_Records for processing_:
=-=-=-=-=

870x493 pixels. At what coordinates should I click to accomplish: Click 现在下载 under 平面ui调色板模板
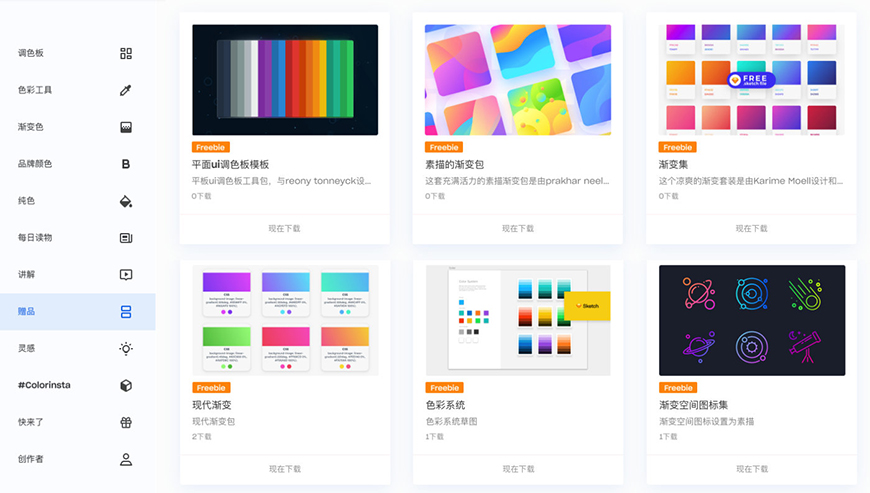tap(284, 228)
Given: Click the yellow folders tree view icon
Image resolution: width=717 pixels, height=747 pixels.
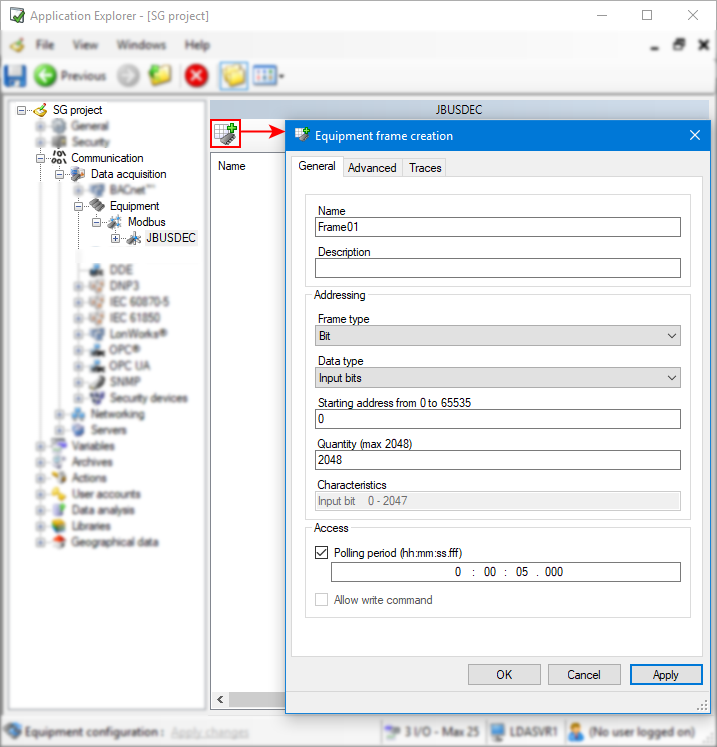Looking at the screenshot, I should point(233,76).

=-=-=-=-=

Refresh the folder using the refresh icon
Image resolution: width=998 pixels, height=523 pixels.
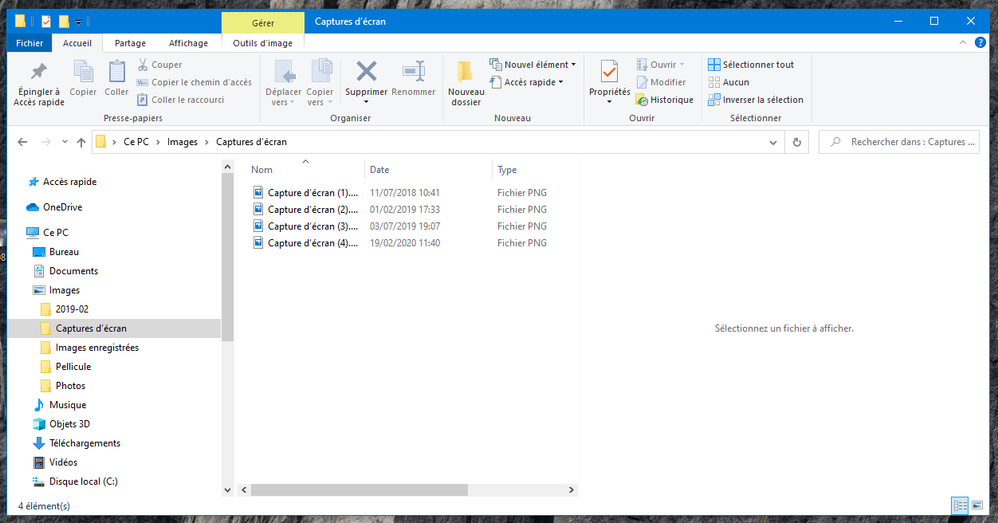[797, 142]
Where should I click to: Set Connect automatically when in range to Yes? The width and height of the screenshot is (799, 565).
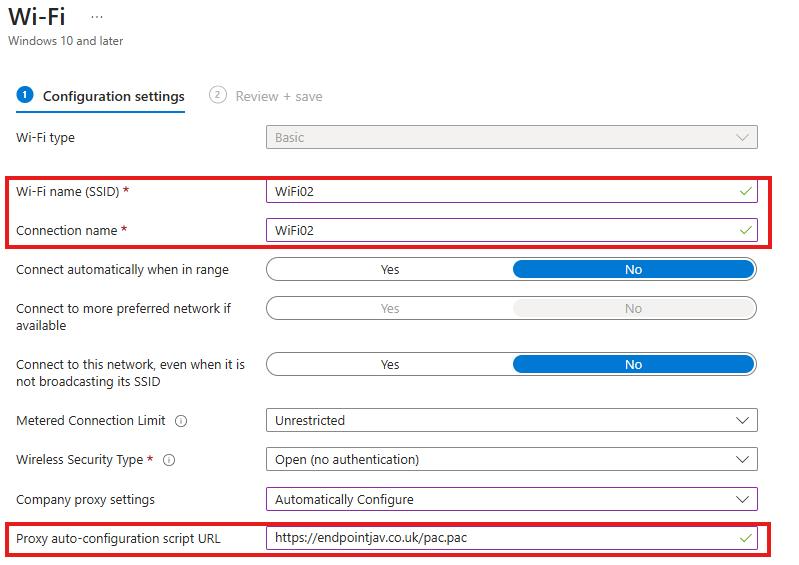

=-=-=-=-=

_Action item_: Your answer should be each line from the preceding material in which the word "icon" occurs.

_Answer_:
Given: Click the yellow folders tree view icon
Refresh the folder using the refresh icon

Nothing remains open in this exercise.